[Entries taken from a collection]

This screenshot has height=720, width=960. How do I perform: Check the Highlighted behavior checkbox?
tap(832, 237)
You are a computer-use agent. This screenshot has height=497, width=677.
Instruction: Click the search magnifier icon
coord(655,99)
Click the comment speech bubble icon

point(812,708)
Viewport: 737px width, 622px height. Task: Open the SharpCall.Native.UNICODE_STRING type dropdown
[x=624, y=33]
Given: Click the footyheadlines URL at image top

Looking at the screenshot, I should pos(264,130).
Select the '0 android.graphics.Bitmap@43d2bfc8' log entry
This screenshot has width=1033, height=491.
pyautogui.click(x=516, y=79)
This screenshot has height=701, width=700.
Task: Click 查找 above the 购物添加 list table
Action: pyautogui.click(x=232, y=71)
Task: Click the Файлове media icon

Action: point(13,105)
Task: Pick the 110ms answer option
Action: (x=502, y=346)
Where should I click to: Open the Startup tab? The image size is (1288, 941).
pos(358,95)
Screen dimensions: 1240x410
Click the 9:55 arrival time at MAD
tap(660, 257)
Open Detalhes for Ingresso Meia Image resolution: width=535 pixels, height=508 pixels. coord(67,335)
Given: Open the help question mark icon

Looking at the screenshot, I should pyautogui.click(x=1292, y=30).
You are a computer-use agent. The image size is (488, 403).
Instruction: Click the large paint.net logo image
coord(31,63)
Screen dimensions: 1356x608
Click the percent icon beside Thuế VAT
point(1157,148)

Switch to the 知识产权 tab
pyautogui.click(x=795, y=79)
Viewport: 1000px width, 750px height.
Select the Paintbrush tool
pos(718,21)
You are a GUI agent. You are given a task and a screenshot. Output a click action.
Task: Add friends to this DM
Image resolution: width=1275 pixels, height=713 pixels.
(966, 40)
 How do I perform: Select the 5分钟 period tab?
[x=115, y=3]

■ **WORK INSTRUCTION**:
From the line that contains "You are a computer-use agent. This" down to the last line above, print each line exactly as it appears.

■ **RESULT OF THE TASK**:
You are a computer-use agent. This screenshot has height=497, width=677.
Instruction: Click the search magnifier icon
coord(655,99)
Click the comment speech bubble icon

point(812,708)
Viewport: 737px width, 622px height. Task: Open the SharpCall.Native.UNICODE_STRING type dropdown
[x=624, y=33]
Given: Click the footyheadlines URL at image top

Looking at the screenshot, I should pos(264,130).
Select the '0 android.graphics.Bitmap@43d2bfc8' log entry
This screenshot has width=1033, height=491.
pyautogui.click(x=516, y=79)
This screenshot has height=701, width=700.
Task: Click 查找 above the 购物添加 list table
Action: pyautogui.click(x=232, y=71)
Task: Click the Файлове media icon

Action: point(13,105)
Task: Pick the 110ms answer option
Action: (x=502, y=346)
Where should I click to: Open the Startup tab? The image size is (1288, 941).
pos(358,95)
Screen dimensions: 1240x410
Click the 9:55 arrival time at MAD
tap(660, 257)
Open Detalhes for Ingresso Meia Image resolution: width=535 pixels, height=508 pixels. coord(67,335)
Given: Open the help question mark icon

Looking at the screenshot, I should pyautogui.click(x=1292, y=30).
You are a computer-use agent. The image size is (488, 403).
Instruction: Click the large paint.net logo image
coord(31,63)
Screen dimensions: 1356x608
Click the percent icon beside Thuế VAT
point(1157,148)

Switch to the 知识产权 tab
pyautogui.click(x=795, y=79)
Viewport: 1000px width, 750px height.
Select the Paintbrush tool
pos(718,21)
You are a GUI agent. You are given a task and a screenshot. Output a click action.
Task: Add friends to this DM
Image resolution: width=1275 pixels, height=713 pixels.
(966, 40)
 How do I perform: Select the 5分钟 period tab?
[x=115, y=3]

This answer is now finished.